DATA FOR ANALYSIS:
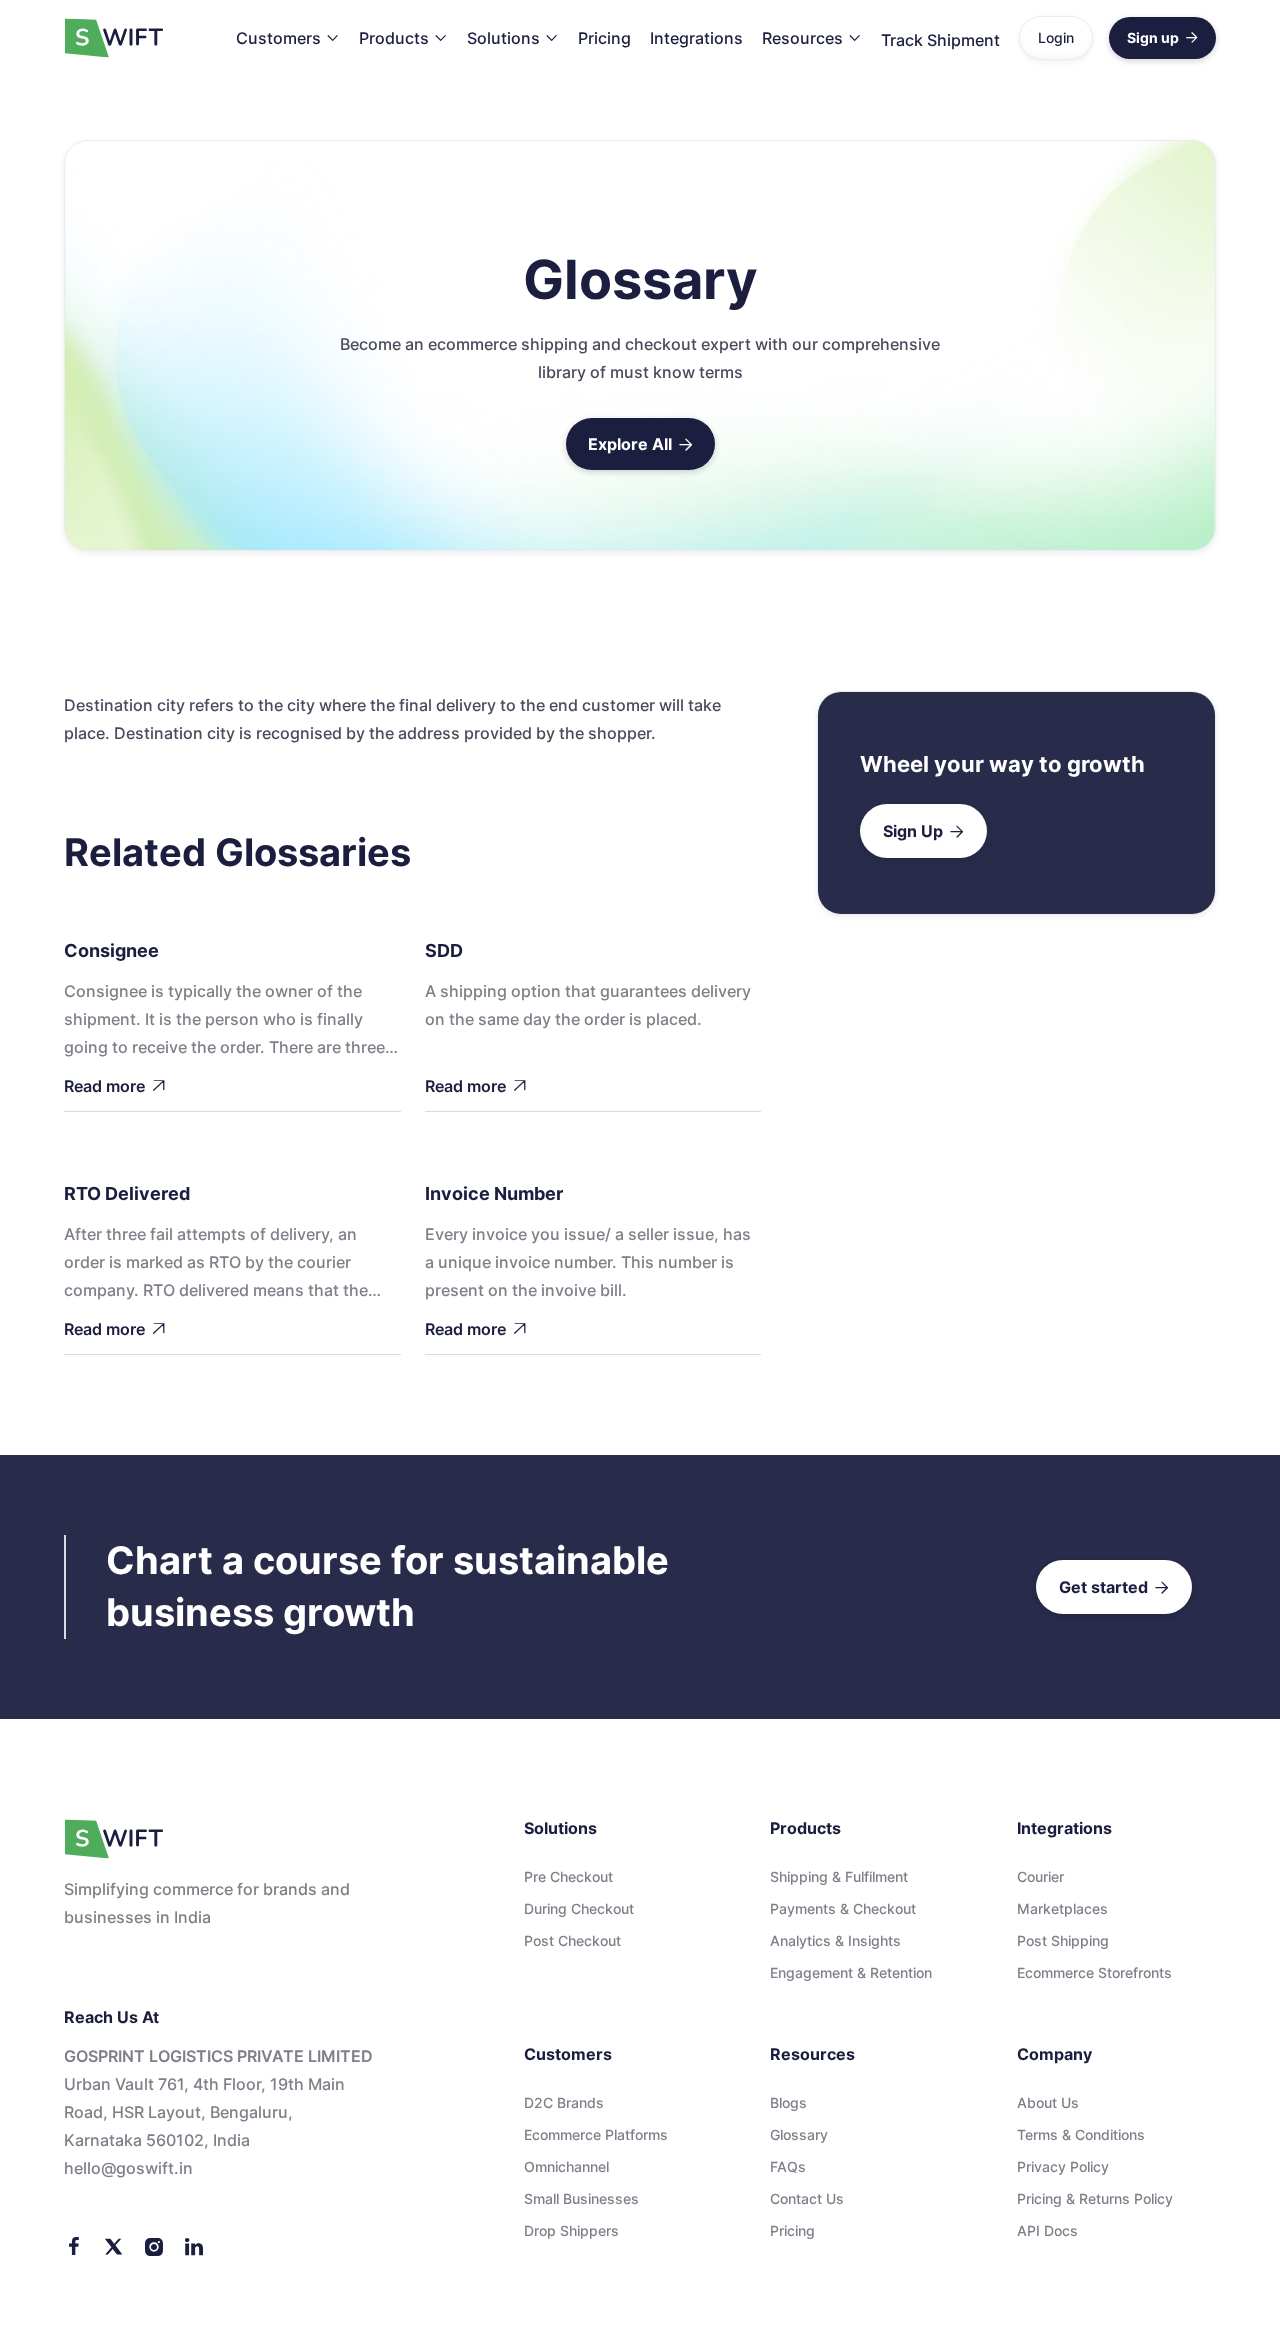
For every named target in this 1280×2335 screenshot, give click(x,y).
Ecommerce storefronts (1094, 1972)
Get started (1114, 1587)
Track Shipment (940, 40)
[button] (288, 38)
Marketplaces (1062, 1908)
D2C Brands (564, 2102)
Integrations (696, 38)
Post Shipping (1063, 1940)
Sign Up (923, 831)
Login (1056, 37)
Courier (1040, 1876)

YOUR ASSIGNMENT: The lines wanted are those from the one holding "Get started (1114, 1587)" through the final line of the listing; print them exactly.

EXPECTED OUTPUT:
Get started (1114, 1587)
Track Shipment (940, 40)
[button] (288, 38)
Marketplaces (1062, 1908)
D2C Brands (564, 2102)
Integrations (696, 38)
Post Shipping (1063, 1940)
Sign Up (923, 831)
Login (1056, 37)
Courier (1040, 1876)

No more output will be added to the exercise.